Assurance today must keep pace with change. It can no longer rely solely on point-in-time reviews or annual audit cycles that assess risks after they have already evolved. Instead, there is a growing need for more continuous, forward-looking approaches that provide timely insight into emerging risks and control effectiveness.
This shift from periodic audit to continuous assurance is critical. It enables internal audit functions to move closer to real-time monitoring, identifying issues earlier and supporting more proactive decision-making. In a fast-changing environment, the ability to anticipate and respond quickly is just as important as the ability to detect and report.
At the same time, banks are under increasing pressure to innovate.
Balancing innovation with control has therefore become a central challenge. Strong governance frameworks must evolve alongside new business models, ensuring that risk management and control environments remain robust without slowing down progress. This requires a more integrated approach, where assurance is embedded within transformation rather than applied after the fact.

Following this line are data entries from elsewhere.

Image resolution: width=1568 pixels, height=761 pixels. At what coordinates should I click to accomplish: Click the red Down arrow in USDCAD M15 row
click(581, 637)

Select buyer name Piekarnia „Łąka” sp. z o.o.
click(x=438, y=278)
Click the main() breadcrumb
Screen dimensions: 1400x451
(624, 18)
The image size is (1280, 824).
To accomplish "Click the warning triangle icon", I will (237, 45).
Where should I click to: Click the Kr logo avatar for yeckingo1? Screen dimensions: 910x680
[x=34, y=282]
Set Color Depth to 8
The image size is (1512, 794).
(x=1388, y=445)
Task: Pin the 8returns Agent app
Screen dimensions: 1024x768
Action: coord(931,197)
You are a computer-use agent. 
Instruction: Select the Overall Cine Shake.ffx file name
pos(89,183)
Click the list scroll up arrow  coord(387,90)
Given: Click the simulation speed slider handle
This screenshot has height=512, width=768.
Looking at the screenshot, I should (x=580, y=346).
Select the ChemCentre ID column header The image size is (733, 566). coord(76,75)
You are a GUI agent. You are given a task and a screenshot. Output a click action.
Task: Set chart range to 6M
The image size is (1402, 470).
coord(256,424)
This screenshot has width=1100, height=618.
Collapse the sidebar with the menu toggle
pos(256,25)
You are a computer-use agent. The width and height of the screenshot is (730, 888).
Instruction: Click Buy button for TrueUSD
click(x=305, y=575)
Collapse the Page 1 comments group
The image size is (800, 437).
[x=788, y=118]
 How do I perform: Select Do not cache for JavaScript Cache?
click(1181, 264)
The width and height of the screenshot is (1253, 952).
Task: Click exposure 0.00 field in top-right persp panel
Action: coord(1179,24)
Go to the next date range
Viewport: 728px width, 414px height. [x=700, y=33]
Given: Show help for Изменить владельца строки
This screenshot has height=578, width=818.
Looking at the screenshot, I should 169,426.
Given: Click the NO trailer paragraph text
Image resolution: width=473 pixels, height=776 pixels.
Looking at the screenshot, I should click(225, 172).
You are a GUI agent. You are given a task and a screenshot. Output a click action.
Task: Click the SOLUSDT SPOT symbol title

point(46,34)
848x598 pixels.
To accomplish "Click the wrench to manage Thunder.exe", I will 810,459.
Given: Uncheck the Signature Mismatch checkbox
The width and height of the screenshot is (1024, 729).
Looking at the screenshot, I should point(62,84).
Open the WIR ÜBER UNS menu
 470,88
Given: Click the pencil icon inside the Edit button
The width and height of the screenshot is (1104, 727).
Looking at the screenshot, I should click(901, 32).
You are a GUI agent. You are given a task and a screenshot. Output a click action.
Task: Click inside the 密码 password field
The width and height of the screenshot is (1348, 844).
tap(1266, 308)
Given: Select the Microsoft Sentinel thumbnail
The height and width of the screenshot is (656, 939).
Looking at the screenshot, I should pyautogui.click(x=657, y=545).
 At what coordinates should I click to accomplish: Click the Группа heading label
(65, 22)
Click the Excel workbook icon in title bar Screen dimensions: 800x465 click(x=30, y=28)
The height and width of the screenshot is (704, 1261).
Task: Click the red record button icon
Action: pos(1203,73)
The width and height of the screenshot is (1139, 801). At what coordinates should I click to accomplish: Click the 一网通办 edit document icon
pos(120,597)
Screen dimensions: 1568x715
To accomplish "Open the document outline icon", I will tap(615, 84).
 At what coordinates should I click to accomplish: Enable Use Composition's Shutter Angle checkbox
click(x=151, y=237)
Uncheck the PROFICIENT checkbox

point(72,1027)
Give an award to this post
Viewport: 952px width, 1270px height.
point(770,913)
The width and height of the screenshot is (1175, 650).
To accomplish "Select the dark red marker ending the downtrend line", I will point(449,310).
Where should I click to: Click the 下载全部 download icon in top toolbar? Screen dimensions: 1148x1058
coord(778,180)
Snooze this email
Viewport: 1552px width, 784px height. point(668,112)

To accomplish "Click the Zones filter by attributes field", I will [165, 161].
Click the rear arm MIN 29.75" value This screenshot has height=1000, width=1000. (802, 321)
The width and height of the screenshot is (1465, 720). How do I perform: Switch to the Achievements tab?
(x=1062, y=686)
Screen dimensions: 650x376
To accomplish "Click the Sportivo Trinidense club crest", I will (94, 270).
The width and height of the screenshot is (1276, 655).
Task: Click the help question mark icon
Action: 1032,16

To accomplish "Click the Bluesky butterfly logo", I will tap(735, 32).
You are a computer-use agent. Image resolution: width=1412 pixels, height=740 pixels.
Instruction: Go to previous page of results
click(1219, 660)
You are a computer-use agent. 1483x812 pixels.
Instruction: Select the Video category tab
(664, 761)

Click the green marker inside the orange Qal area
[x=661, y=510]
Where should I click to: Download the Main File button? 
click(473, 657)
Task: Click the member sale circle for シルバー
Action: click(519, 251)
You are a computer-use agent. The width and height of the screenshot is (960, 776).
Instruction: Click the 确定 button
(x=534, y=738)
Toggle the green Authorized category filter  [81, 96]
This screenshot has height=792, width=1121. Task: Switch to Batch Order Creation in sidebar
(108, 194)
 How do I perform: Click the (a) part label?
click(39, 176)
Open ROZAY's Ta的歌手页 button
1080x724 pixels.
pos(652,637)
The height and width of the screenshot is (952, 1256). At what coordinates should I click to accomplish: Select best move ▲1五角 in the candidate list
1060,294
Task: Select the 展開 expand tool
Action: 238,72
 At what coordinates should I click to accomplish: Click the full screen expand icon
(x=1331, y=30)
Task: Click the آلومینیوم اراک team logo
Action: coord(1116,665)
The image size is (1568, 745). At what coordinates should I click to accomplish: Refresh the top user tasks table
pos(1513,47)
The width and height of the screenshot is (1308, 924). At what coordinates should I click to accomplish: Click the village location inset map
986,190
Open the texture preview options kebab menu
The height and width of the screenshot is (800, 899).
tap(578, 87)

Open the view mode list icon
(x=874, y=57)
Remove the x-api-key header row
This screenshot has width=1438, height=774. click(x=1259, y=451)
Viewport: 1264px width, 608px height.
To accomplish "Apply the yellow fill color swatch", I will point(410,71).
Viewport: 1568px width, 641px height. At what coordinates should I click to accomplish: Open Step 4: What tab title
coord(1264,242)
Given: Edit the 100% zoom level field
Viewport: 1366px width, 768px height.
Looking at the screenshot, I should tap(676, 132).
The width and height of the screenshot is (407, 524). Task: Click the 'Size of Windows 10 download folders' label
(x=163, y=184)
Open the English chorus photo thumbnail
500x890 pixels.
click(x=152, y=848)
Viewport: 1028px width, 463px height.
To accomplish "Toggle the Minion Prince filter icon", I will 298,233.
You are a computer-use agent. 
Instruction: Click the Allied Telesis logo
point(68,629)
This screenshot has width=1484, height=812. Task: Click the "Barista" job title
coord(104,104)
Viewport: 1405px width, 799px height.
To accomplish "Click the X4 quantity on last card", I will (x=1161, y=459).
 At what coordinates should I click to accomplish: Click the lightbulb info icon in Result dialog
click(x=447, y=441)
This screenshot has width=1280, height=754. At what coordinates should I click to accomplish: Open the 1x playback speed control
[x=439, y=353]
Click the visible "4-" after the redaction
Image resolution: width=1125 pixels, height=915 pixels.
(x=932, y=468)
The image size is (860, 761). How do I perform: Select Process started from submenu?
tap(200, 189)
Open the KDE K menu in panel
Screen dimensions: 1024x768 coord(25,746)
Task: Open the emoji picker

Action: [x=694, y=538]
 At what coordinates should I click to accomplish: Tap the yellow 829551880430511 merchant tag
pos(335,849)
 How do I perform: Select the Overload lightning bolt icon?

In this environment, resilience has become as important as compliance. It is no longer enough to demonstrate that controls exist; organisations must be able to show that they can withstand disruption, adapt to change and recover effectively from unexpected events. This includes operational resilience, the management of third-party dependencies, business continuity and crisis readiness.
Internal audit plays a critical role in assessing this resilience. By going beyond compliance checks and evaluating how systems, processes and people perform under stress, audit functions can provide deeper insight into the organisation’s true preparedness.
Ultimately, assurance in today’s environment is not just about looking back, it is about enabling organisations to move forward with confidence. As risks continue to evolve, so too must the way we provide assurance, ensuring that it remains relevant, responsive and aligned to the realities of the modern banking landscape.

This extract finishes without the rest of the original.